Knowing that I'm going to be using DS for the first time this year, I've kept an eye out for mentions of it online.  First I ran across this worrying story of an attendee whose father has been hospitalized for diabetes being told that Disability Services can't do anything for him, as hospitalization-level diabetes isn't a "real" disability, and they aren't there to make anyone comfortable.  Next I happened to meet someone on Tumblr who is chronically ill to the point of needing assistance to be able to manage the con, but has been told that her assistant's first-time-going-to-a-con girlfriend is on her own as DS can't allow two companions to sit with a woman who needs assistance -- and told again, this time by the DS director. 

Then I worked my way through the Disability Services wiki and found myself scratching my head at the tone.  This is a department whose sole purpose is to provide help and services to those who would otherwise be prevented from going to DragonCon, but there's more in there about all the things that DS can't or won't do to help you.  Some sections, like the bits about being your own advocate and the frequent admonisions to arrive early (which, of course, is just so easy for anyone dealing with a disability at DragonCon) are flat out rude, and seem to willfully ignore the social and emotional barriers many people dealing with long-term illness and disability often face on top of the physical barriers (ie, sometimes being forced to discuss your illness/disability with a total stranger is as detremental as being forced to climb that flight of stairs).  There's a tone of "stupid you for getting sick and/or injured, now you're stuck with whatever scraps we feel like throwing your way, be thankful you get anything at all" that seems to me to leap out from every page.

I get that Disability Services needs to have rules in place to make sure people aren't abusing accommodations they don't genuinely need.  I get that anyone who uses DS needs to be their own advocate -- but trust me when I say that anyone who has gotten to the point of needing Disability Services is more than familiar with the trying, tiring, soul-destroying, never-ending task of being one's own advocate.  What I don't understand is the attitude.  What I don't understand is saying that a man who has been hospitalized for diabetes doesn't qualify for a teeny tiny sticker that would make an event he paid to attend marginally less painful.  What I don't understand is the complete and utter inflexibility to allow even one extra companion, on a case by case basis.  What are they going to do when a disabled woman wants to keep both her husband and their child with her in line?  What are they going to do when someone they could have helped but turned away passes out in line and seriously complicates an already life-altering illness?

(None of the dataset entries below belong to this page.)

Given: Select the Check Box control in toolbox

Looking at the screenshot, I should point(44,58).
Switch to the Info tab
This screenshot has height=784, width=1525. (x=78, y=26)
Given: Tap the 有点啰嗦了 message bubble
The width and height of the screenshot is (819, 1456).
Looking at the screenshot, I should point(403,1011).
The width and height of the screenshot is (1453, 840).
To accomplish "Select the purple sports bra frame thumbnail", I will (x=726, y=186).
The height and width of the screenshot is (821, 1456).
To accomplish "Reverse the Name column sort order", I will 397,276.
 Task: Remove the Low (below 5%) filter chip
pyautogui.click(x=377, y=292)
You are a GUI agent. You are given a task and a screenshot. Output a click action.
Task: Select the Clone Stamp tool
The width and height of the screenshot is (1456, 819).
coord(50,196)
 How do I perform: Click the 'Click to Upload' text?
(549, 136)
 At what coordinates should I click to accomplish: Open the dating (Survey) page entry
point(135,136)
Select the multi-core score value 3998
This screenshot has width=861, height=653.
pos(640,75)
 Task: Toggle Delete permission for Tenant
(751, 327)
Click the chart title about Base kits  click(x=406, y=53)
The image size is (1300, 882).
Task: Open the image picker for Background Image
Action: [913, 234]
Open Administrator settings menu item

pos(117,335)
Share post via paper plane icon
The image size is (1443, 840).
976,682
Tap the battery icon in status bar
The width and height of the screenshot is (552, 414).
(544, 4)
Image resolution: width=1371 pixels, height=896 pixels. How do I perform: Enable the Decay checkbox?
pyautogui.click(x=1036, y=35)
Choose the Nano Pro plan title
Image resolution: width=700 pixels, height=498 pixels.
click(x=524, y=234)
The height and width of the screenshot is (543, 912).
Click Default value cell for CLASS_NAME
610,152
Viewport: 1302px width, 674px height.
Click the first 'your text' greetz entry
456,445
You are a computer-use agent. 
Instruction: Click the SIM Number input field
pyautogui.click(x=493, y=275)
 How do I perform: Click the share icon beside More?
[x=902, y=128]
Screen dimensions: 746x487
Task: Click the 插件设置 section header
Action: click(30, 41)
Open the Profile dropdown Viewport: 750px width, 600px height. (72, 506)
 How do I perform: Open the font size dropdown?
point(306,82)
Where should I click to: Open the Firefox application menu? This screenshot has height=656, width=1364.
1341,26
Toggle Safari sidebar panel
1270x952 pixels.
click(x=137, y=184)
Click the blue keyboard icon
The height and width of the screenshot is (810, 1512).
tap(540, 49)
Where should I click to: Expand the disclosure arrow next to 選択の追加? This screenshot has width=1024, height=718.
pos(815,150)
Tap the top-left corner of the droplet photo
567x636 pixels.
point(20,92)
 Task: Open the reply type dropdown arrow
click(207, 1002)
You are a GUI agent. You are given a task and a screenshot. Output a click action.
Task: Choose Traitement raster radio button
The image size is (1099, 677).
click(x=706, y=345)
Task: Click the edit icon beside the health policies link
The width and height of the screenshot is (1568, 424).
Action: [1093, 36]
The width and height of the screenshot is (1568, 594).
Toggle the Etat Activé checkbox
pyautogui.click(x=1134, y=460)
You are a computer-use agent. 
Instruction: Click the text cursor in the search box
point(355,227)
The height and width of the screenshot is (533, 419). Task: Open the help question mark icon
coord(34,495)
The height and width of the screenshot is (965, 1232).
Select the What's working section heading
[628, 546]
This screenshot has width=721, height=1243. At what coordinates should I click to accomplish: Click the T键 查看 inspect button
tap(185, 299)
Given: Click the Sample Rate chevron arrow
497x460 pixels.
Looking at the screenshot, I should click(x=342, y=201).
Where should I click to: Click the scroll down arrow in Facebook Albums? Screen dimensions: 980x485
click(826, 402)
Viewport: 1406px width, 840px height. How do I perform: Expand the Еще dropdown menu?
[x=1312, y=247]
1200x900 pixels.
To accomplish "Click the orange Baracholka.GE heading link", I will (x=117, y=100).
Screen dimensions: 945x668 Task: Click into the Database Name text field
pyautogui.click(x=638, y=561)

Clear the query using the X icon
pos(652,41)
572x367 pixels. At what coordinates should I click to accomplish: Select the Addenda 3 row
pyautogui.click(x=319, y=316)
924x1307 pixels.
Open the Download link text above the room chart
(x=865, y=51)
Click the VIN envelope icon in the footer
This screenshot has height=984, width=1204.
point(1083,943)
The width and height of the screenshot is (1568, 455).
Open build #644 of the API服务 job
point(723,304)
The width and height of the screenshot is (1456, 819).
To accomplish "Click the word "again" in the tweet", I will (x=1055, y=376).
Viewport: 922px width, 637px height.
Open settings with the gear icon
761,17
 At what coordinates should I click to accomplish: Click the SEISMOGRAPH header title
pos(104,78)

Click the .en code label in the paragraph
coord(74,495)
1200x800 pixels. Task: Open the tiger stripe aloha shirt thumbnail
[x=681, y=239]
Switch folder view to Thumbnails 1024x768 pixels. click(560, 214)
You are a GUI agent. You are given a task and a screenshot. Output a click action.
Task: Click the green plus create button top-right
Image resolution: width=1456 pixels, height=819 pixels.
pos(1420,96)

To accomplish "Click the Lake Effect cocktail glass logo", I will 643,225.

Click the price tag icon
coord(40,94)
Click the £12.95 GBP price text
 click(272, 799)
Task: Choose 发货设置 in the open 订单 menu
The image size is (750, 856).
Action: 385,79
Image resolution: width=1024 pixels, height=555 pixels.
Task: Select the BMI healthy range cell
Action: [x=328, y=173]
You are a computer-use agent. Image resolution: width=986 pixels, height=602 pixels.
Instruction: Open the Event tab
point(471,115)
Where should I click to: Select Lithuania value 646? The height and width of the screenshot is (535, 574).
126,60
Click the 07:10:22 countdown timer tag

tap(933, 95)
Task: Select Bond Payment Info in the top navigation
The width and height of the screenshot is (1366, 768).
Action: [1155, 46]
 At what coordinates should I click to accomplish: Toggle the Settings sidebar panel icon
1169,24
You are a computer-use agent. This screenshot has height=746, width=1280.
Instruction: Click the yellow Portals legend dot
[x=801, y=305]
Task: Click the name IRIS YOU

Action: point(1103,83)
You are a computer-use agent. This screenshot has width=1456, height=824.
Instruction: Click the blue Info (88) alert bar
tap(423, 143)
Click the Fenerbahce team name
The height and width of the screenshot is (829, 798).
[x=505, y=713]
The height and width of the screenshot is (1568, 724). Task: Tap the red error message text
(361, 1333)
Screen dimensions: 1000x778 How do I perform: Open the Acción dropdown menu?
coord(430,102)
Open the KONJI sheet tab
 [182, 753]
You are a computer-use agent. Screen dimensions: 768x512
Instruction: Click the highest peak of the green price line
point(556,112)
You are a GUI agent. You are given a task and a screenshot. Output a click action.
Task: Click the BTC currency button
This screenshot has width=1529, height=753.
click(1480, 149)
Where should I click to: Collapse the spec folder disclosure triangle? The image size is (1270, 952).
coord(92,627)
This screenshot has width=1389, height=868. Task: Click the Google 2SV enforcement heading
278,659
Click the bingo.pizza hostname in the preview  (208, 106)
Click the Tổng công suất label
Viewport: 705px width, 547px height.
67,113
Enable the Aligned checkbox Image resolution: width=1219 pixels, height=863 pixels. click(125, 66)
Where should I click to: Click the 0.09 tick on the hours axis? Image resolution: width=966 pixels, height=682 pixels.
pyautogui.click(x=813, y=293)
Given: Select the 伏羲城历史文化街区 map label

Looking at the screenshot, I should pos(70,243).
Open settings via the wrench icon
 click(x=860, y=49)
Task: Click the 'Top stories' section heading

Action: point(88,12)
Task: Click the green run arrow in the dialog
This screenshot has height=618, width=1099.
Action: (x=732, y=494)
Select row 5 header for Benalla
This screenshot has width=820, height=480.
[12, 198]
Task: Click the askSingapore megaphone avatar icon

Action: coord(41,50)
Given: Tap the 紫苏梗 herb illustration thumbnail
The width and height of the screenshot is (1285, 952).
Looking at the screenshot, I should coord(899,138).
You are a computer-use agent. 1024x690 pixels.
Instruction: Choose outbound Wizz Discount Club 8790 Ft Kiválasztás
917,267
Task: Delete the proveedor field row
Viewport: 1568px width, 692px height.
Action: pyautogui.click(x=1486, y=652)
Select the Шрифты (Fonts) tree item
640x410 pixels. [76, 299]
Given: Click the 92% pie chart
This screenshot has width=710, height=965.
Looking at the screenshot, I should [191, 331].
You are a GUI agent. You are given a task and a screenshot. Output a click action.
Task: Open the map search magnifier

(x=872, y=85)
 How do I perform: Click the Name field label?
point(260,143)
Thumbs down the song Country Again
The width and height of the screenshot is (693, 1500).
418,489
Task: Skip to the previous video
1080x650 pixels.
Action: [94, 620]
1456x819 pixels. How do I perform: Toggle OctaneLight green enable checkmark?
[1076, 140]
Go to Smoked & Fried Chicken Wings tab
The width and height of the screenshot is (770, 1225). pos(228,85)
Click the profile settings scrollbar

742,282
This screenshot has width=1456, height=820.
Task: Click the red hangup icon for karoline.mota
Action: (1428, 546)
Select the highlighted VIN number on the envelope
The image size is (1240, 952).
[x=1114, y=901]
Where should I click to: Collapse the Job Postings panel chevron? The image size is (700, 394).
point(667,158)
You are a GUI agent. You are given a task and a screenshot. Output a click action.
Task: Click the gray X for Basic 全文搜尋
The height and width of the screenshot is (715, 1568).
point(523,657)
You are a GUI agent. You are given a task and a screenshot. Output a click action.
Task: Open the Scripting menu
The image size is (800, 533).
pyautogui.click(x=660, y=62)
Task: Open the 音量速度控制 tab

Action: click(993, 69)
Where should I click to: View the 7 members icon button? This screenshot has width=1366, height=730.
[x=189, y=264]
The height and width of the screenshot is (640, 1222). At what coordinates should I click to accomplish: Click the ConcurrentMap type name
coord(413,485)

Guys, help me out here?  Are these a few isolated incidents that need to be escalated up the chain of command?  Or is the attitude and tone I've witnessed again and again any time I run across Disability Services the attitude and tone I should expect to greet me at my first stop at DragonCon?  And if that's the case, what can be done to fix it?

Comments 
22nd-Aug-2012 02:12 am (UTC)
That's very weird. I used Disability Services for the first time ever last year, due to problems with my hips and my husband's fibro. I had nothing but a good experience. I used them for registration, because I can't do the long line in the heat (nor could hubby), and it was the most simple, painless process I've been through. I walked up, took a number, when my number was called, they asked me a few questions, asked my husband a few questions, and then gave us more accommodation than we were asking for. They then ran our registration, brought us our badges, stamped our allowances on the back, and that was it. We used the "seat in line" accommodation maybe twice, but that's because we mostly go to small panels. I've found them to be nothing but helpful and professional. I've never read the wiki, so that is news to me, nor had I heard any real horror stories about them. If anything, just the opposite, and it was what convinced me to let them help me last year.
22nd-Aug-2012 02:47 am (UTC)
I haven't dealt with D*C's disability services.. however, there is a difference between a "disability" and an "illness". It's about impact. ADA is much broader than federal disability, but it doesn't map out exactly what does and does not qualify. When ADA is applied on the job, you need a note from your doctor. This note doesn't need to say what's wrong.. only state your limitations and needs.

The disability office is not comprised of doctors and is therefore limited when it comes to assessment. Diabetes is not a disability because not everyone with diabetes is disabled. The disability is the symptoms - not the disease. If the disability is in any way unclear or questionable - just bring a doctors note stating your needs. I can't imagine that that would not be sufficient.

As for the tone, it's the same one that is used by social security disability. Right or wrong, it's pretty standard. I wouldn't read anything into it.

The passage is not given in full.